Jul 23, 2001  •  Post A Comment

HBO Chairman and CEO Jeff Bewkes raised eyebrows with his recent “appeal” to the assembled TV critics at the semiannual press tour in Pasadena, Calif., asking them to tell their readers they can order the high-profile AOL Time Warner pay TV service unbundled, without necessarily also paying for an expensive premium-pay package that might set them back “$50, $75, $90 for a bunch of stuff.”
“That’s very expensive,” he said. “And people don’t want to buy that.”
Cable service representatives are trying to sell would-be HBO subscribers a “plumbing contract when they call up,” Mr.
Bewkes said.
At the largest multiple system operators, spokespersons were uniformly incredulous that this was an issue for HBO. At AT&T Broadband, for example, the word was, “Our customers can always tell us what they specifically want, and get it.”

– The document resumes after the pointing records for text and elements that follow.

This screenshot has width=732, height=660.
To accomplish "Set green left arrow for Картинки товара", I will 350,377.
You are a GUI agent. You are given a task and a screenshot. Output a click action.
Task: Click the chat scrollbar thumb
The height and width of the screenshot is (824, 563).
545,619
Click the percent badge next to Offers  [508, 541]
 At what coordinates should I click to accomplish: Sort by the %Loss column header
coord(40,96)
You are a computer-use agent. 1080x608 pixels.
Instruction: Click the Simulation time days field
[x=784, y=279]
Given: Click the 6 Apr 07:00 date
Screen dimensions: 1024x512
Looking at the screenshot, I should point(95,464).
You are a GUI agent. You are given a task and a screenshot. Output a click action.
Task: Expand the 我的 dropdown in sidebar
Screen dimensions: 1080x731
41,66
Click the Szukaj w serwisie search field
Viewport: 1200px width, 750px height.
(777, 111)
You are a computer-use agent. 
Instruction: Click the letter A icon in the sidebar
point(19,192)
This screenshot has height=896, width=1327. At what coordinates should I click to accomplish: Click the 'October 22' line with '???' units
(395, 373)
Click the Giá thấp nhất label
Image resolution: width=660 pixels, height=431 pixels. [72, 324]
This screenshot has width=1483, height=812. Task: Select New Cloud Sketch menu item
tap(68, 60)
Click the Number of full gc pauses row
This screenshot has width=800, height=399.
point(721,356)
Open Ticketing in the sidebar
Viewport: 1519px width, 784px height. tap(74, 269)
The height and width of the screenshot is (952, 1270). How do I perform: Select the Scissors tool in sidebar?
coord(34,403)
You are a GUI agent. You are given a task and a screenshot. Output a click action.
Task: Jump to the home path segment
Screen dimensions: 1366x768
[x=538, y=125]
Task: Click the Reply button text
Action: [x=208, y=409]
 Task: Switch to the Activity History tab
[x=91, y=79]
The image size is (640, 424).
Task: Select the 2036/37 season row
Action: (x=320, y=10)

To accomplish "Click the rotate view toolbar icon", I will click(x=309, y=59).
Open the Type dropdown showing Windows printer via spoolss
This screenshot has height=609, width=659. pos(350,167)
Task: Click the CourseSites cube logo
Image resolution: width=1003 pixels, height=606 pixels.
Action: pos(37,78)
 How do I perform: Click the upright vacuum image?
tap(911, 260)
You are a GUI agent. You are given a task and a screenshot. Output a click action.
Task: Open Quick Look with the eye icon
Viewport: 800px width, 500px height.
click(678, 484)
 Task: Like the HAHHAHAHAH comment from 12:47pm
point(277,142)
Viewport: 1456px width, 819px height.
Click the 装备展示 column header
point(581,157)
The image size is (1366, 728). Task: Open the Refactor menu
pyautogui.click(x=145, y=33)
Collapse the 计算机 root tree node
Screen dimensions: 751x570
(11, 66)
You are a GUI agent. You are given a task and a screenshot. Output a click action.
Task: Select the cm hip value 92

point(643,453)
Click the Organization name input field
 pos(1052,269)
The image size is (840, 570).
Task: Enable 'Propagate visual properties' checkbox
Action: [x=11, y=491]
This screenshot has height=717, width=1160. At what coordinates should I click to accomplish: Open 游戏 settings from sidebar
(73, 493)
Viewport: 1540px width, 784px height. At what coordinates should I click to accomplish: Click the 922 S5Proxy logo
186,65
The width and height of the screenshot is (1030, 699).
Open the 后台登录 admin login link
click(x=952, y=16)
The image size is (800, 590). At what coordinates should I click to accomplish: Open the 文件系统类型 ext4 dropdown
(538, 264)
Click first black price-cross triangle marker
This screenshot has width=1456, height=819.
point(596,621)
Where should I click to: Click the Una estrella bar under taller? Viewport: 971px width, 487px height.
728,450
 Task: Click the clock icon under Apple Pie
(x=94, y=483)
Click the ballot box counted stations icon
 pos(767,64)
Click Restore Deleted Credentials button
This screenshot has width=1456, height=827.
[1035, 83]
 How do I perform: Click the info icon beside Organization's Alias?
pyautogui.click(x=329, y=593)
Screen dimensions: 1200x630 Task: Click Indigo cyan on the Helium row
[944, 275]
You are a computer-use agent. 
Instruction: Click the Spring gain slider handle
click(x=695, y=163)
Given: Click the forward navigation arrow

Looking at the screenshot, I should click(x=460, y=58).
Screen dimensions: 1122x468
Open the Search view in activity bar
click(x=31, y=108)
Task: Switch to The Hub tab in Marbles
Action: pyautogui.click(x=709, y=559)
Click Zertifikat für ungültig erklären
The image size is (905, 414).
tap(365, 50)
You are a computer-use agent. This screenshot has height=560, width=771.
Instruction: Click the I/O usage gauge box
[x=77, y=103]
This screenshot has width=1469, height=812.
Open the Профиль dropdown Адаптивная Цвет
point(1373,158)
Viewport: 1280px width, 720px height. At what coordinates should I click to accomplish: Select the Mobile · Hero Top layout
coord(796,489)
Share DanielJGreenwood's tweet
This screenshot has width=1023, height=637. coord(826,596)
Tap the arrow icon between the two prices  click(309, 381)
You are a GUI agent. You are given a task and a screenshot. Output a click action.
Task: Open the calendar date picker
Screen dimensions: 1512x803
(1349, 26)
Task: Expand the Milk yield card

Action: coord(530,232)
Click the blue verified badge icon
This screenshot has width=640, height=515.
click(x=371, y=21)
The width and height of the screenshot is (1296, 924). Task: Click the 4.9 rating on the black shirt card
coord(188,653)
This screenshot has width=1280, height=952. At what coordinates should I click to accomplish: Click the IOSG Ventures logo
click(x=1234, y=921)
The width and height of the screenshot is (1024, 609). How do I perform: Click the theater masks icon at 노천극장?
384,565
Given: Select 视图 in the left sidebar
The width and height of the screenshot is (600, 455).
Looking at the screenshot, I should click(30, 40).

Similarly, HBO’s sister company, Time Warner Cable, said, “We’ll sell whatever the customer wants.”
A random, unscientific sampling of individual premium cable subscribers, however, quickly demonstrated that Mr. Bewkes had a point, with the subscribers in general agreement that navigating through the plans and possibilities for their cable service was no simple just-give-me-what-I-want task.
Mr. Bewkes and his colleague, Chris Albrecht, president, HBO Original Programming, also briefly discussed HBO On Demand, another potential HBO subscriber option for the future that is now being tested in Columbia, S.C.
Though the South Carolina test of HBO subscription video on demand offers the additional service for free to HBO subscribers, the network’s expectation is that in the future there will be an additional charge of around $4 per month for the ability to access an a la carte menu of previously viewed HBO programming that is in effect unbundled from the network’s schedule.
As Mr. Bewkes put it: “We’re trying to assess the demand at which kind of prices for what kind of delivered product.”
As an example of on-demand “product,” Mr. Bewkes suggested “things that aren’t on the [HBO] schedule for that month. It might be last season’s `Sopranos,’ it might be last year’s documentaries or movies.”
The South Carolina test has been so successful and the demand for On Demand so great that the “system crashed,” Mr. Albrecht said, calling that the mark of a successful test.
The crash Mr. Albrecht alluded to had been caused by a software problem rather than by a failure of broadband itself, an HBO spokesperson said later. In general, the plan for HBO’s SVOD will be to show only programming that has first debuted on the main service, the spokesperson said.
As for Mr. Bewkes’ appeal to the critics, Mr. Albrecht seconded the notion “they [cable company sales reps] don’t tell you that you can just buy HBO,” and he suggested that “brand identity” might even be more important to the “HBO subscriber of tomorrow.”
Back in the world of today, Mr. Bewkes said that he expected HBO earnings to grow by “at least 20 percent” this year, to around $675 million to $700 million.